More than a billion views now use MySQL to access post, comment, member, and more. As we have evolved the product and added new functionality, the underlying technologies that power OpenSooq have changed substantially. We have dozens of background tasks that handle things like payments and analytics. Many of the queries that are run by these tasks are expensive SELECTs, and we were starting to notice an impact on frontend performance. 

To help improve OpenSooq even more, we now have to work on the storage service to make it faster, more efficient, more reliable, and easier to upgrade with new features. This evolution involved a major change which is upgrading MySQL 5.5 to MySQL 8.0.12 since we will get up to 2X faster.

There are great improvements in MySQL 8.0.12 can be summarized as follows:

  1. Invisible index
  2. Configuration Persistence
  3. UUID Enhancements
  4. Descending Indexes
  5. Cost Model Improvements

And Others.

 

We wanted to make sure people using OpenSooq had an uninterrupted experience during the migration process. The migration required extensive reading and writing operations, which are I/O operations bound. It is critical to have strong data consistency before and after migration to ensure the correct product experience.

It was also crucial to ensure that we migrated all the information of posts and all microservices data, which meant terabytes of information. It’s a nightmare to migrate terabytes of information from MySQL 5.5 to MySQL 8.0 with passing through MySQL 5.6 and 5.7.

While AWS EC2 is generally very reliable, there is always a chance of an instance failure. The recovery process we had in place was completely managed by us. We would have had to launch a new instance and restart the site after we changed the hostname.

The first challenge we faced with MySQL 8.0 is Backup. Percona is not supporting backup or even mysqldump is not working with us for huge data. MySQL Enterprise Backup provides enterprise-grade backup and recovery for MySQL and this solved us the first issue.

We should stop migrating MySQL 8.0 once we noticed that Percona doesn’t have a solution for backup at this moment. We continue the process since we see the solution of MySQL Enterprise Backup.

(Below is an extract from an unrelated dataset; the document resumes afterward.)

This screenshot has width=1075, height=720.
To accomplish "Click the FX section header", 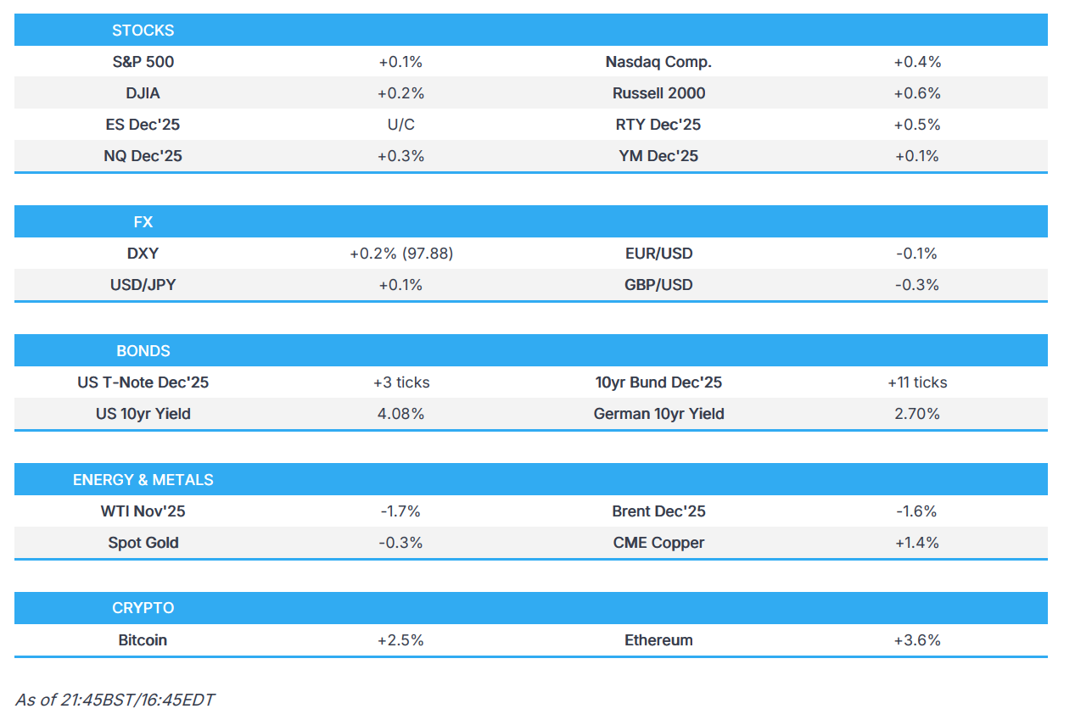I will [x=143, y=222].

As we were also migrating to a new version of the database, we were also developing the service and designing and manufacturing the Lightning flash servers at the same time. Rolling out the new service required fixing software and even kernel but The devil is in the detail.

 

 

The devil is in the detail

Database crashes when start simulating the traffic, Really? Yes. It crashes on Database server with 128GB with 16cores with adding millions of rows.

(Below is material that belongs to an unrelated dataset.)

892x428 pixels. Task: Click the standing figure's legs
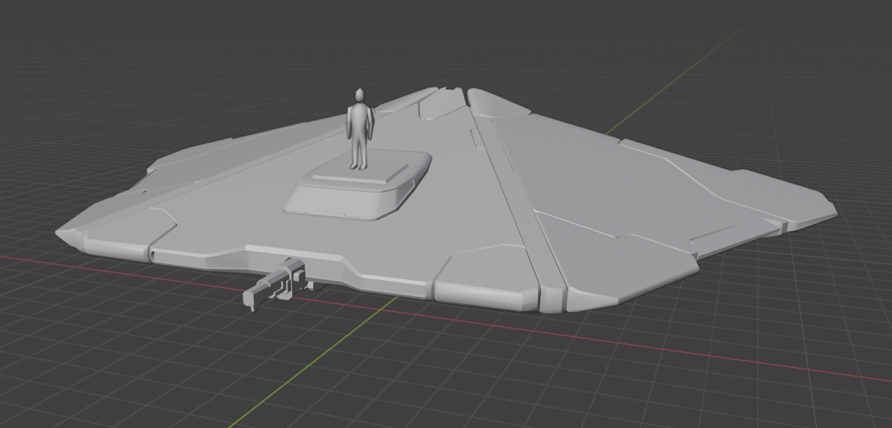click(357, 152)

Database error log is full of messages like this prior to the crash:
2018-10-07T15:52:27.287624Z 0 [ERROR] [MY-013059] [InnoDB] InnoDB: Log writer overwriting data after checkpoint - waited too long (1 second), lag: 3865468416 bytes, checkpoint LSN: 134684446208
2018-10-07T15:52:27.287686Z 0 [Warning] [MY-013060] [InnoDB] InnoDB: Log writer is waiting for checkpointer to to catch up lag: 3865468928 bytes, checkpoint LSN: 134684446208

When we see this issue, we limit the number of concurrent threads by setting the configuration parameter innodb_thread_concurrency. Once the number of executing threads reaches this limit, additional threads sleep for a number of microseconds, set by the configuration parameter innodb_thread_sleep_delay, before being placed into the queue. But no positive results. 

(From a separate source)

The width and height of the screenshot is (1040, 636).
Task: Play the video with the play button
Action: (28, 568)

MySQL Developers announce this bug in their Bug list, They missed a margin between boundary up to which log writer may write and boundary up to which log_free_check() calls do not have to wait (after they included the concurrency margin). This margin has been restored and it is called “extra_margin”.

Bug #90993 InnoDB crashes from long lock wait – log writer waiting for checkpointer

Fixed as of the upcoming 8.0.13 release, but no one knows when it can be released, and you can find it in change log under:

An apparent hang due to the log writer running out of free space in the
redo log caused the server to exit. 

However, we stopped our migration process.